*** Opening of Provided records ***
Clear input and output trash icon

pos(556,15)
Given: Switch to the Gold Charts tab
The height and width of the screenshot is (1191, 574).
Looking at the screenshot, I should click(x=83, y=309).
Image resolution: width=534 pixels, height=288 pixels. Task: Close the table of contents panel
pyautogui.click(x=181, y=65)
*** Close of Provided records ***
*** Opening of Provided records ***
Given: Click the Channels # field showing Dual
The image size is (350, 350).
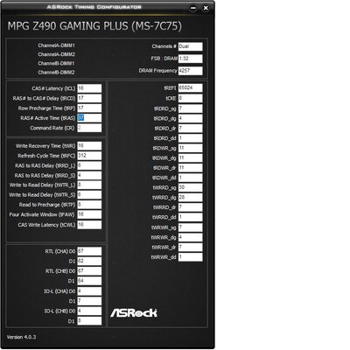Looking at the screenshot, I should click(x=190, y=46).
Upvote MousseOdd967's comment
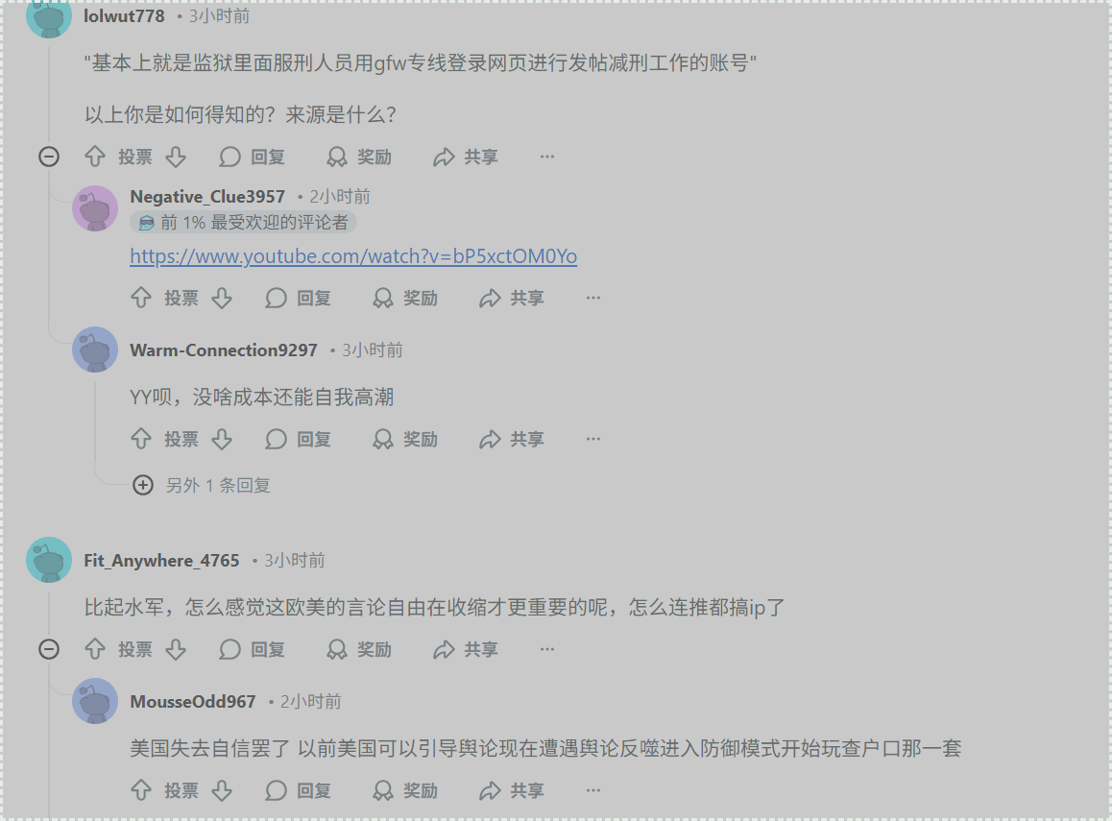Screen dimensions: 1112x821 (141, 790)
*** Close of Provided records ***
*** Opening of Provided records ***
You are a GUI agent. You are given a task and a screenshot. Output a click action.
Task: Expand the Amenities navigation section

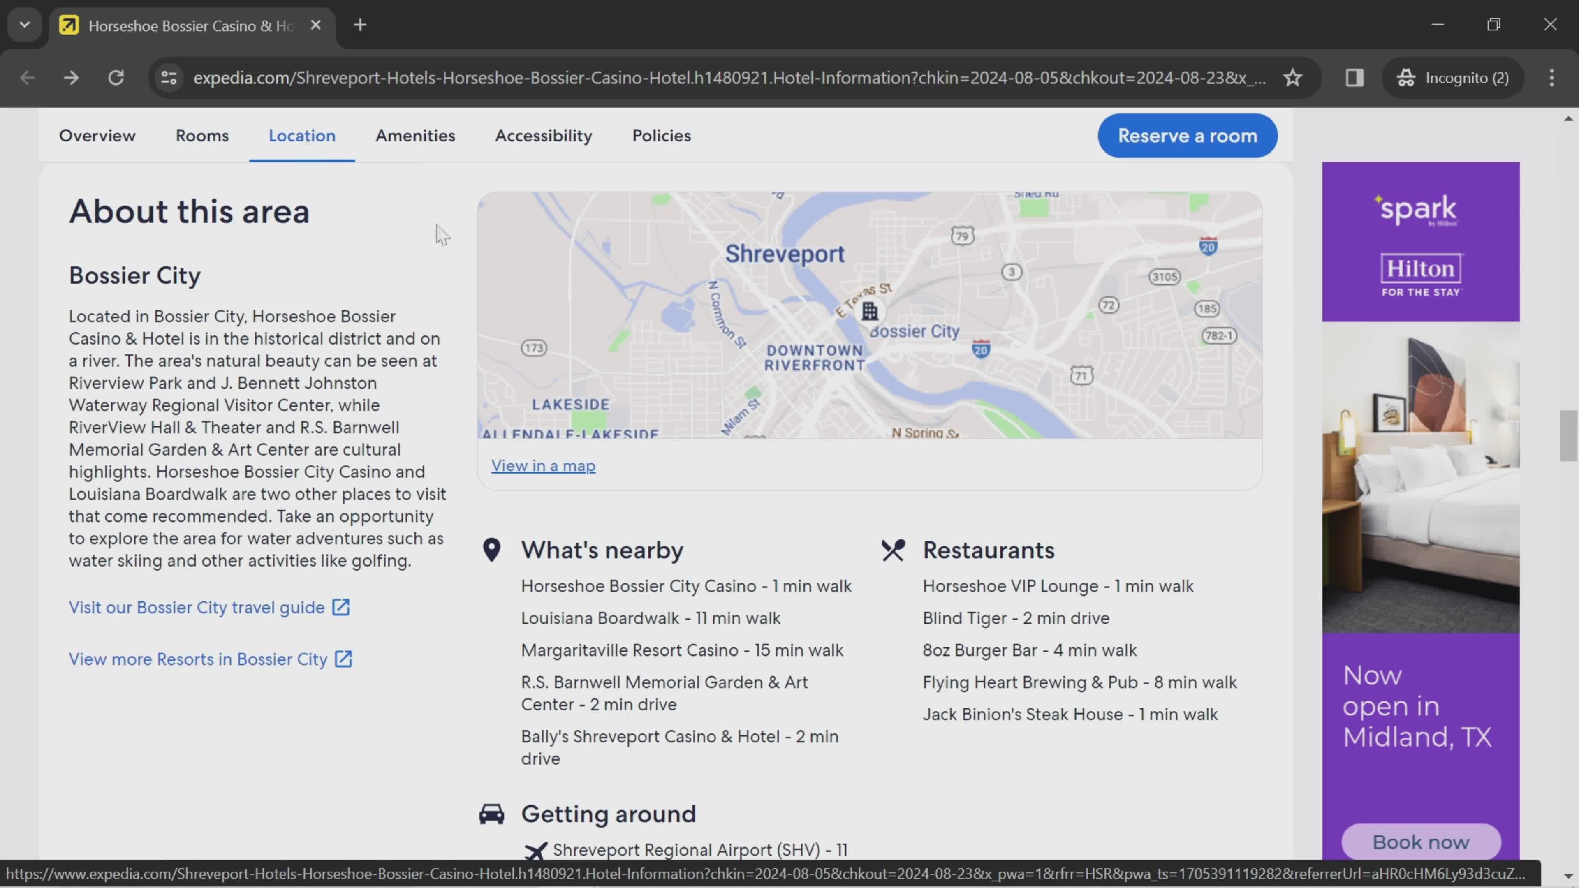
*** Close of Provided records ***
[Assignment] All lines in the data above from the one with "You are a GUI" through the one with "Task: Expand the Amenities navigation section" must be repeated exactly, and no others.

[Written reply]
You are a GUI agent. You are given a task and a screenshot. Output a click action.
Task: Expand the Amenities navigation section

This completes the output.